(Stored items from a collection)
--

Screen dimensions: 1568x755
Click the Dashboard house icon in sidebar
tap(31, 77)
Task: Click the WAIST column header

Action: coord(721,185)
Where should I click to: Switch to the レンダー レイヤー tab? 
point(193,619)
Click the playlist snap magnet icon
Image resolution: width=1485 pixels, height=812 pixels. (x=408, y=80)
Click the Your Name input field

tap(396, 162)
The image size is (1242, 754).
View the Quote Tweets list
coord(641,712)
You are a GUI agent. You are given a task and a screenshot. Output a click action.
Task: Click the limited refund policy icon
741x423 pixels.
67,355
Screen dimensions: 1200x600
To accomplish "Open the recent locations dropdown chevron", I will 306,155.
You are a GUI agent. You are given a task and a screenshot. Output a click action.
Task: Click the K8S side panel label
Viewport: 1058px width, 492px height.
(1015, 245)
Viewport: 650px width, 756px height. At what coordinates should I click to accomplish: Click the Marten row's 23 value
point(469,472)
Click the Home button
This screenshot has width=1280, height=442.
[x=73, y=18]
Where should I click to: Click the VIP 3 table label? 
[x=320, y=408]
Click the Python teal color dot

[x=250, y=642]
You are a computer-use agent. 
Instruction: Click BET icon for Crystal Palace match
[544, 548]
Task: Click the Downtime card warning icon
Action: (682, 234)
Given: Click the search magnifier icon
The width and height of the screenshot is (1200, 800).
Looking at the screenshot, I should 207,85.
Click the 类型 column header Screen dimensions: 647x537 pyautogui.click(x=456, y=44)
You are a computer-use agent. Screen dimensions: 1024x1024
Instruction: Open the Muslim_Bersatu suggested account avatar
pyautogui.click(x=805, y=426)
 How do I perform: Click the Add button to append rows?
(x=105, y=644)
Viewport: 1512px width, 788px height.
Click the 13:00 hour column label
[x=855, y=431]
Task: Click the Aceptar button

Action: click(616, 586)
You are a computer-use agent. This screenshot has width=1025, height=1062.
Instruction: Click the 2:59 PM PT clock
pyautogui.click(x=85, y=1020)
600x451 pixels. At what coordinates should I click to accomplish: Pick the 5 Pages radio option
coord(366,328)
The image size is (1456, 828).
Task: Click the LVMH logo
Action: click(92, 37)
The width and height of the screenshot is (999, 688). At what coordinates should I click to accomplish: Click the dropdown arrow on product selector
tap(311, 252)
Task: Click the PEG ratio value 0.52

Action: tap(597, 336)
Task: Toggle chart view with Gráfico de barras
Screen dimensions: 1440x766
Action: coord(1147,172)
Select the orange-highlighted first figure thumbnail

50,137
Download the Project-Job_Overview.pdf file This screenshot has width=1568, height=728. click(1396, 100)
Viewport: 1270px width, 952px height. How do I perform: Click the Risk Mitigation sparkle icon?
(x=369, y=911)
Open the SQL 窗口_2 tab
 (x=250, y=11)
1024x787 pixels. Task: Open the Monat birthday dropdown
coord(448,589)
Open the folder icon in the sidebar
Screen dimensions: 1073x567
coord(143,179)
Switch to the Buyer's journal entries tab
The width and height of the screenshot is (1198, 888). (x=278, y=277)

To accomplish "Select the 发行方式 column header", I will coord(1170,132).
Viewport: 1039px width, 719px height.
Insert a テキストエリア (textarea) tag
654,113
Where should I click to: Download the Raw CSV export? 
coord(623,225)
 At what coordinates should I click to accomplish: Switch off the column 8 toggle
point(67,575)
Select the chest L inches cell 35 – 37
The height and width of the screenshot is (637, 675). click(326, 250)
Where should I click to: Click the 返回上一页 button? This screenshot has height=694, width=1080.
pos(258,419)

--

» **YOUR INSTRUCTIONS**
All the data is to be copied over exactly as it stands.

» **YOUR SOLUTION**
Screen dimensions: 1568x755
Click the Dashboard house icon in sidebar
tap(31, 77)
Task: Click the WAIST column header

Action: coord(721,185)
Where should I click to: Switch to the レンダー レイヤー tab? 
point(193,619)
Click the playlist snap magnet icon
Image resolution: width=1485 pixels, height=812 pixels. (x=408, y=80)
Click the Your Name input field

tap(396, 162)
The image size is (1242, 754).
View the Quote Tweets list
coord(641,712)
You are a GUI agent. You are given a task and a screenshot. Output a click action.
Task: Click the limited refund policy icon
741x423 pixels.
67,355
Screen dimensions: 1200x600
To accomplish "Open the recent locations dropdown chevron", I will 306,155.
You are a GUI agent. You are given a task and a screenshot. Output a click action.
Task: Click the K8S side panel label
Viewport: 1058px width, 492px height.
(1015, 245)
Viewport: 650px width, 756px height. At what coordinates should I click to accomplish: Click the Marten row's 23 value
point(469,472)
Click the Home button
This screenshot has width=1280, height=442.
[x=73, y=18]
Where should I click to: Click the VIP 3 table label? 
[x=320, y=408]
Click the Python teal color dot

[x=250, y=642]
You are a computer-use agent. 
Instruction: Click BET icon for Crystal Palace match
[544, 548]
Task: Click the Downtime card warning icon
Action: (682, 234)
Given: Click the search magnifier icon
The width and height of the screenshot is (1200, 800).
Looking at the screenshot, I should 207,85.
Click the 类型 column header Screen dimensions: 647x537 pyautogui.click(x=456, y=44)
You are a computer-use agent. Screen dimensions: 1024x1024
Instruction: Open the Muslim_Bersatu suggested account avatar
pyautogui.click(x=805, y=426)
 How do I perform: Click the Add button to append rows?
(x=105, y=644)
Viewport: 1512px width, 788px height.
Click the 13:00 hour column label
[x=855, y=431]
Task: Click the Aceptar button

Action: click(616, 586)
You are a computer-use agent. This screenshot has width=1025, height=1062.
Instruction: Click the 2:59 PM PT clock
pyautogui.click(x=85, y=1020)
600x451 pixels. At what coordinates should I click to accomplish: Pick the 5 Pages radio option
coord(366,328)
The image size is (1456, 828).
Task: Click the LVMH logo
Action: click(92, 37)
The width and height of the screenshot is (999, 688). At what coordinates should I click to accomplish: Click the dropdown arrow on product selector
tap(311, 252)
Task: Click the PEG ratio value 0.52

Action: tap(597, 336)
Task: Toggle chart view with Gráfico de barras
Screen dimensions: 1440x766
Action: coord(1147,172)
Select the orange-highlighted first figure thumbnail

50,137
Download the Project-Job_Overview.pdf file This screenshot has width=1568, height=728. click(1396, 100)
Viewport: 1270px width, 952px height. How do I perform: Click the Risk Mitigation sparkle icon?
(x=369, y=911)
Open the SQL 窗口_2 tab
 (x=250, y=11)
1024x787 pixels. Task: Open the Monat birthday dropdown
coord(448,589)
Open the folder icon in the sidebar
Screen dimensions: 1073x567
coord(143,179)
Switch to the Buyer's journal entries tab
The width and height of the screenshot is (1198, 888). (x=278, y=277)

To accomplish "Select the 发行方式 column header", I will coord(1170,132).
Viewport: 1039px width, 719px height.
Insert a テキストエリア (textarea) tag
654,113
Where should I click to: Download the Raw CSV export? 
coord(623,225)
 At what coordinates should I click to accomplish: Switch off the column 8 toggle
point(67,575)
Select the chest L inches cell 35 – 37
The height and width of the screenshot is (637, 675). click(326, 250)
Where should I click to: Click the 返回上一页 button? This screenshot has height=694, width=1080.
pos(258,419)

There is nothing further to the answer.